Mas, aqui chegados, estamos com um PS – agora sim – preocupado com o funcionamento da justiça, nos moldes em que ela deve ocorrer e não da forma popular como tem agido. Acontece que os desencontros entre o PS no Continente e o PS na Madeira nunca foram tão evidentes, tanto na forma como no conteúdo, e Pedro Nuno Santos tem, literalmente, vagueado numa nau sem rumo, por mares frenéticos e exóticos sem conhecer o destino, nem tão pouco as companhias que o idolatram.

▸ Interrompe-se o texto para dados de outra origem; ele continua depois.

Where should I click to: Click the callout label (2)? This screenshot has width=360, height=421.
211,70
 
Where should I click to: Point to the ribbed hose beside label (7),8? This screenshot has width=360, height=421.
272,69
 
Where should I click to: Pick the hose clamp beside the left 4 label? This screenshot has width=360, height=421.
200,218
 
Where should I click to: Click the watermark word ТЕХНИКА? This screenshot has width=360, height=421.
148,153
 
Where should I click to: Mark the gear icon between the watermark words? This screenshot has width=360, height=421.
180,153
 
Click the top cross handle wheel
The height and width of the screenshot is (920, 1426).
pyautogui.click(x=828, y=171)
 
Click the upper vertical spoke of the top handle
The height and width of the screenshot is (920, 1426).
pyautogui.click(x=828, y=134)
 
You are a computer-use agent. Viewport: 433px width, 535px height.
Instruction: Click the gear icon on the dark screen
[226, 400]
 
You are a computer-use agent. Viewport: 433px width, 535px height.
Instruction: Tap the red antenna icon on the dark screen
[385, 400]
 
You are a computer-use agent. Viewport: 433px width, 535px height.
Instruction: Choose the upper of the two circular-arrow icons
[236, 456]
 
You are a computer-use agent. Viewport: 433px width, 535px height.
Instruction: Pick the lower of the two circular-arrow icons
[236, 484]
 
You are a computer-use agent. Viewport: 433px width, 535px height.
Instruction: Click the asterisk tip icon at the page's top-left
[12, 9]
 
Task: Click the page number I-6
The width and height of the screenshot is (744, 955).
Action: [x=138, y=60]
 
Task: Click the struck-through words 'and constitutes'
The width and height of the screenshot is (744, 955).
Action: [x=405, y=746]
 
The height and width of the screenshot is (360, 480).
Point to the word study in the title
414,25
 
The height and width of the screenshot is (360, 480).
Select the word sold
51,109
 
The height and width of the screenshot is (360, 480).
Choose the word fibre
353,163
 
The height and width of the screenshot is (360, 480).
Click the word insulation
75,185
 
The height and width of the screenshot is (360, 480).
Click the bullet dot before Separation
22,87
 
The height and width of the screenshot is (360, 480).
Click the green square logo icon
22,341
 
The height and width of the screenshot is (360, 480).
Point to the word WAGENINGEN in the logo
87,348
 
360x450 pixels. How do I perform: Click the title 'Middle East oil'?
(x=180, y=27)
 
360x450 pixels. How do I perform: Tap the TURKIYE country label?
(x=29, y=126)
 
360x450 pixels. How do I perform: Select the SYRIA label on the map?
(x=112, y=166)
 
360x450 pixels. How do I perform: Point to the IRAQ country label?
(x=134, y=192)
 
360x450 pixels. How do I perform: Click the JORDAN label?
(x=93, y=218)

Há quem tenha encontrado no PS-M um refúgio para exercer sobre os outros as suas próprias frustrações, pendurado numa imagem de aparente – porque não passa disso – moralidade, tendo com isso margem para destilar o ódio à maneira socialista sobre os adversários que são encarados como inimigos, procurando incitar à criação de um ambiente cada vez mais tóxico e animalesco, encerrando em si uma insuportável arrogância moral que mais não passa de uma pura camuflagem das verdadeiras intenções políticas.

Demissão de Albuquerque aceite, choveram intenções de mudança por essas levadas fora. “Estamos perante a iminente mudança política na Madeira. (…) Não haja medo nem vergonha de dar a voz aos madeirenses e porto-santenses” – escrevia um alto dirigente (continental) socialista na Madeira – aliás o mesmo que, na sua incapacidade de distinguir a condição de “preso” da de “detido”, mostrou o gozo que proliferou pelo Partido Socialista na Madeira, ao verem tamanha operação judicial que, ironia das ironias, viria a ser condenada pelos camaradas de partido no Continente.

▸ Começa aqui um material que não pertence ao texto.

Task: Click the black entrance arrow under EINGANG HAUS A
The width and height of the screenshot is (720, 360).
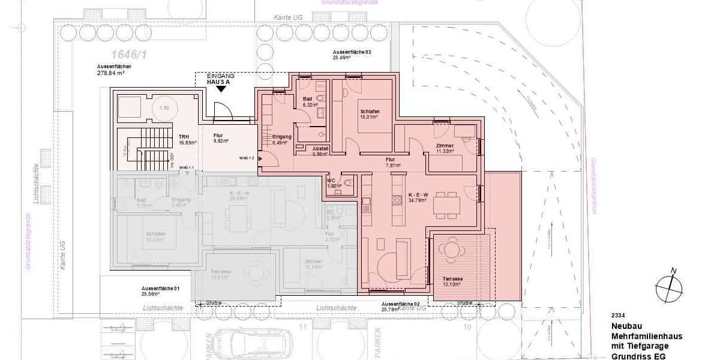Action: pyautogui.click(x=221, y=89)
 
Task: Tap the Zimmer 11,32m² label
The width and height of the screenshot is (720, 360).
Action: pyautogui.click(x=445, y=148)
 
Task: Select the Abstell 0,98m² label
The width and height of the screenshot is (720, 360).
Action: pyautogui.click(x=320, y=150)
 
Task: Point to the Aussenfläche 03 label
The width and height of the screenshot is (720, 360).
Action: pyautogui.click(x=352, y=55)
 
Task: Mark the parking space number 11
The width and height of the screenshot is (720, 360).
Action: pyautogui.click(x=302, y=328)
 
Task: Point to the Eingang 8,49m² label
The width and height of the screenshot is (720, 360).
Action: pyautogui.click(x=281, y=140)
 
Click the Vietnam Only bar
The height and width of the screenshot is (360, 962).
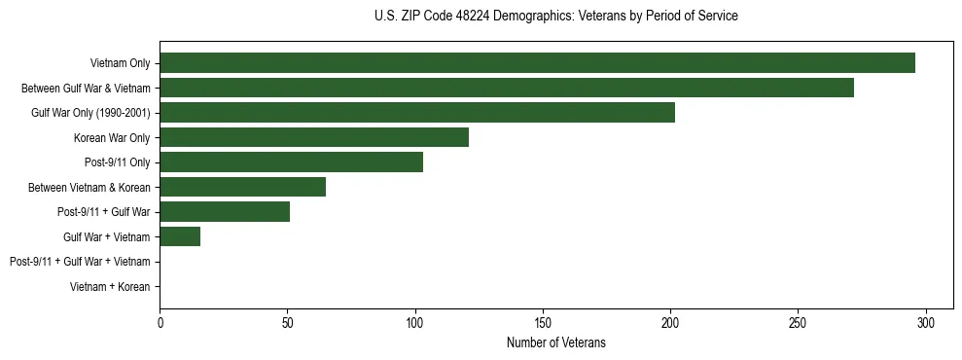[537, 63]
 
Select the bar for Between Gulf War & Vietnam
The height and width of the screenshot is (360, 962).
[507, 88]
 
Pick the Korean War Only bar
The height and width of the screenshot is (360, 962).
[314, 137]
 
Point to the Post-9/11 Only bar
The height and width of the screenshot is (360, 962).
[291, 162]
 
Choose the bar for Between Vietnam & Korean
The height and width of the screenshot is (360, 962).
[242, 187]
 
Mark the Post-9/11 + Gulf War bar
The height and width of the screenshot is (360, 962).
[225, 212]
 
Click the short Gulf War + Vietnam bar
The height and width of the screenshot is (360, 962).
[180, 236]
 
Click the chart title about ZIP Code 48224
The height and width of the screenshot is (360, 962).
[555, 17]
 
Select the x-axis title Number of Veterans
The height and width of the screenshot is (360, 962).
[555, 342]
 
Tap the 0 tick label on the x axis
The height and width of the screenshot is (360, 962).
[160, 322]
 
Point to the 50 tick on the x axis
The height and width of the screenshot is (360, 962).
[287, 322]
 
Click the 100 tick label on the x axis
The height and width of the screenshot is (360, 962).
[415, 322]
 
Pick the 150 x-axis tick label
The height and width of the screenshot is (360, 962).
[543, 322]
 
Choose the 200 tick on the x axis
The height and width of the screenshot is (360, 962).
[670, 322]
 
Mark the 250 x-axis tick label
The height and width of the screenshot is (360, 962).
[799, 322]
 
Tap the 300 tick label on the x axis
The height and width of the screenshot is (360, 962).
[926, 322]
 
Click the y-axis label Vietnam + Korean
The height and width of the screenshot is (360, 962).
[110, 287]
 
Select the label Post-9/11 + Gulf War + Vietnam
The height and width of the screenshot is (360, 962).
[80, 262]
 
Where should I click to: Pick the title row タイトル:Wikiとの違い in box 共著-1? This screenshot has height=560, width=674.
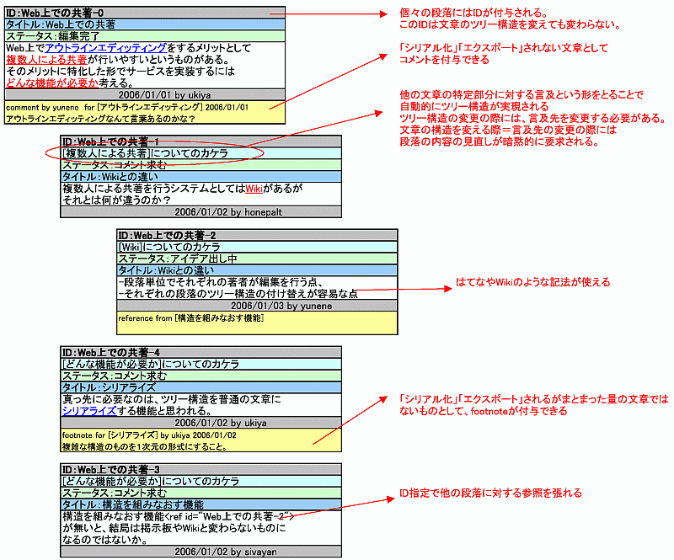(201, 177)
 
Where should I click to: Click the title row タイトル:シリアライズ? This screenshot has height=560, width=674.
(201, 387)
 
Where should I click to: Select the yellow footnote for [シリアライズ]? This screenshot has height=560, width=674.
(201, 440)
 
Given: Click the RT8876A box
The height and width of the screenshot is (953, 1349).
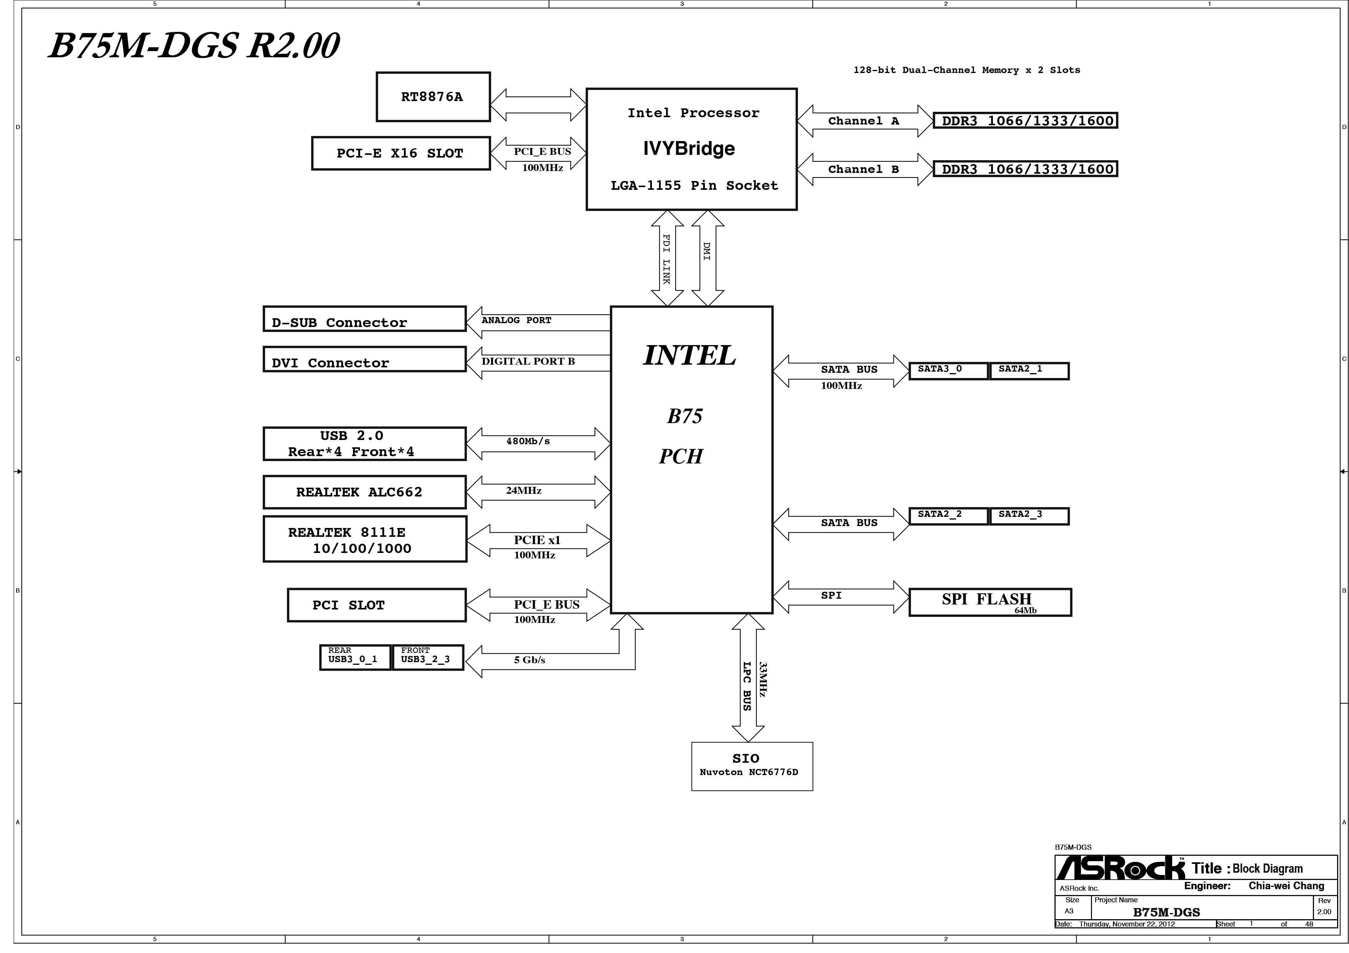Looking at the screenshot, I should click(x=433, y=97).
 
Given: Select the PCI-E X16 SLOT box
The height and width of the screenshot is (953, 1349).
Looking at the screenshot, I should click(x=401, y=153).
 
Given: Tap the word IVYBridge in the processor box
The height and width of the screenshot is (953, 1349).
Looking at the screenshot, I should click(x=689, y=149).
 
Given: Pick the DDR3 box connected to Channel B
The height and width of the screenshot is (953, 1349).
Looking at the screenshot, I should click(x=1025, y=169).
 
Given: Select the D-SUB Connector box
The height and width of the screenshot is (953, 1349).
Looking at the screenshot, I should click(x=364, y=319).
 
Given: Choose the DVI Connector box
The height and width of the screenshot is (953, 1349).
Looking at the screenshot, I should click(x=364, y=359).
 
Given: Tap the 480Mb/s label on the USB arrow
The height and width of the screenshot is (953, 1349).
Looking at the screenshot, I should click(x=528, y=442).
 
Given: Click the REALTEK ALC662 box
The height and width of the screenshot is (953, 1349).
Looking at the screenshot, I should click(x=364, y=492).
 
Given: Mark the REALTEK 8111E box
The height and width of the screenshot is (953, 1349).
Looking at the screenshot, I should click(x=364, y=540).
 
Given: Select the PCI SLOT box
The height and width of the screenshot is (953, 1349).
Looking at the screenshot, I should click(x=376, y=605).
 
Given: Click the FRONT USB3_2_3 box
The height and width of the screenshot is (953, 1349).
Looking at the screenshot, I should click(x=427, y=657).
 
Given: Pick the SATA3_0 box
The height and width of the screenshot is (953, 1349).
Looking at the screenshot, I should click(x=948, y=370).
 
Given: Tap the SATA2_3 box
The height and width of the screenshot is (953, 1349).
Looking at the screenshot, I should click(x=1029, y=516).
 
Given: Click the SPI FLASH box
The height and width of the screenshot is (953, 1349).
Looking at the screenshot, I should click(x=990, y=602).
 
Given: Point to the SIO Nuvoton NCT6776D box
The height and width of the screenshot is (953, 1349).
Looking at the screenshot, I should click(x=751, y=766).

O PS-M, que tem cavado a sua própria sepultura, regozijando-se com a denúncia por si feita ao Ministério Público dos eventuais crimes cometidos por aqueles que hoje são investigados pela PGR, deixa a nu a falta de pudor em fazer política, usando todos os meios para atingir um único fim. Não importa sequer a preservação da integridade do Partido que representa, nem tão pouco interessa a cultura cívica e democrática que preserva as instituições.

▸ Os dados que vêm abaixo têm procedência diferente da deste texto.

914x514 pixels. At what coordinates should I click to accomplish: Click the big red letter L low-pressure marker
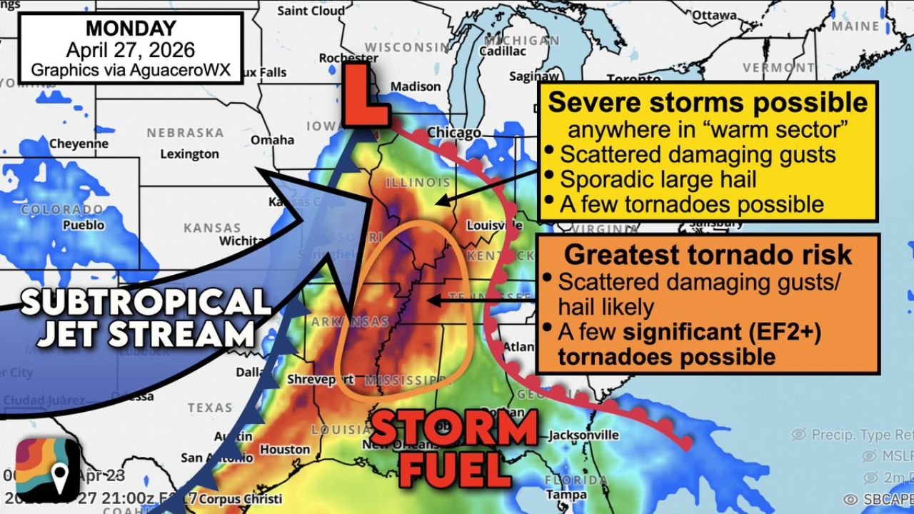(x=365, y=95)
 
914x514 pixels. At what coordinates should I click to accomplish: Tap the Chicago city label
(x=454, y=133)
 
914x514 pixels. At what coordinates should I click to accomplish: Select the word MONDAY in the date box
(x=130, y=29)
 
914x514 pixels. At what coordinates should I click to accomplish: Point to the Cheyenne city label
(x=79, y=143)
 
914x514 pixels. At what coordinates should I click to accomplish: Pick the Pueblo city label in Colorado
(x=85, y=225)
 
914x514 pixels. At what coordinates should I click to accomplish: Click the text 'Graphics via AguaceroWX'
(x=130, y=71)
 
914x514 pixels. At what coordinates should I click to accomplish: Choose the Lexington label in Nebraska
(x=189, y=153)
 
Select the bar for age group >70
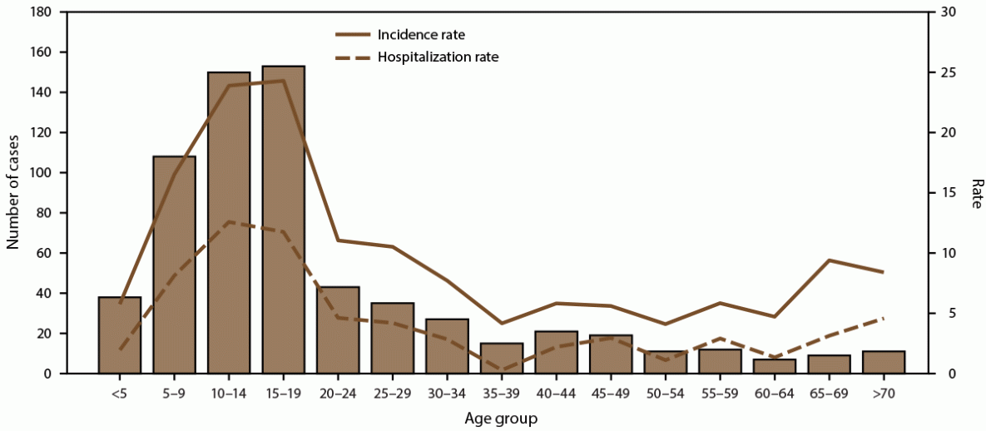[883, 363]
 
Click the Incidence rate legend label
[421, 35]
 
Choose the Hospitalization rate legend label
[438, 57]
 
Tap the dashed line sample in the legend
[352, 57]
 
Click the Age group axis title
[501, 418]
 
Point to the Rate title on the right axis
[974, 193]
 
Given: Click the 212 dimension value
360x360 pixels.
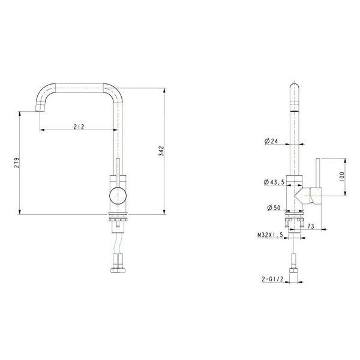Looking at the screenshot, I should [79, 127].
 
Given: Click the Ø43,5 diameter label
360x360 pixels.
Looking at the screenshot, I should [272, 182].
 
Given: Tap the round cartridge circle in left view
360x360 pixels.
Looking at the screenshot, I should [118, 194].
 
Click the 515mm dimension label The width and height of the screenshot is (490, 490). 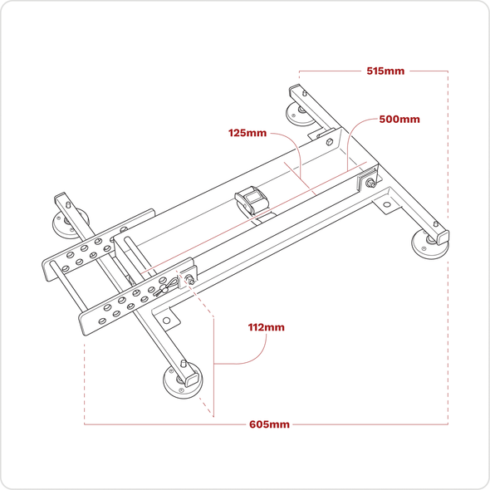(385, 71)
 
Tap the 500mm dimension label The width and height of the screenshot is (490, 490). (399, 119)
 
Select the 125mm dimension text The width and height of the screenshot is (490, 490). (247, 133)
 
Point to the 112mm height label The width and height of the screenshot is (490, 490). (266, 327)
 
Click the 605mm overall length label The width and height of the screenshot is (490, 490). (270, 424)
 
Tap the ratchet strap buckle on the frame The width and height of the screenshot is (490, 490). (250, 200)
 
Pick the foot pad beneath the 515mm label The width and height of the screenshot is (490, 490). (299, 113)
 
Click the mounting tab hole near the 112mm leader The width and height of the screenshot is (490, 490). (166, 319)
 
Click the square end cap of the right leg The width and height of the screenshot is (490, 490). (440, 224)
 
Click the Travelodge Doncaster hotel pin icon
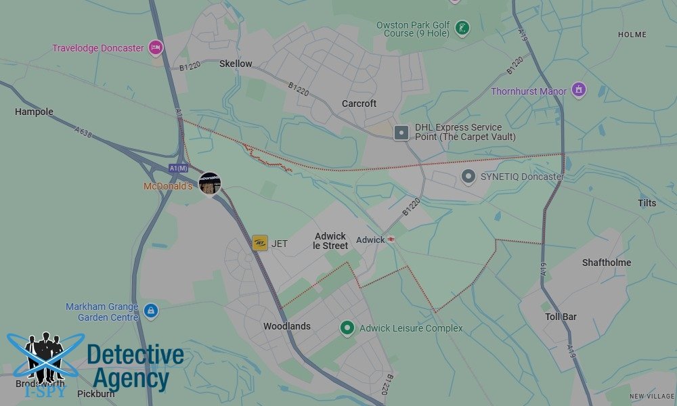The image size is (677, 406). (x=156, y=47)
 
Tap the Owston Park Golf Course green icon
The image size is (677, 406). (x=462, y=28)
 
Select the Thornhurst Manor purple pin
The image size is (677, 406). (x=578, y=89)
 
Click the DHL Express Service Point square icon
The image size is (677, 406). (x=401, y=133)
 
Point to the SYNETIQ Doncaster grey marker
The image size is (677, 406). (x=468, y=177)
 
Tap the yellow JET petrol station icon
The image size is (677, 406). (x=260, y=243)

A ilha de pseudo-dignidade na qual os dirigentes do Partido Socialista se autocolocam, na Madeira, representa o obscurantismo de uma ação política sem brio que resvala na mísera confiança que o povo lhes confere. Encantados com a ideia de eleições regionais, encontraram ao virar da esquina uma ocasião de mudança que durou apenas e só até ao passado dia 26 de Maio.

Ainda assim, a pesadíssima herança com que fica o PS, depois de mais uma derrota eleitoral, restou simplesmente para mendigar uma “declaração de princípios” frágil, débil, e matematicamente insuficiente. O desespero invadiu as mentes socialistas e a simbiose, apresentada como perfeita, durou uns escassos quatro dias. O PS e Cafôfo, incapazes de soletrarem a palavra “derrota”, tentaram sentar-se na mesa dos adultos, mas continuaram com atitudes de criança.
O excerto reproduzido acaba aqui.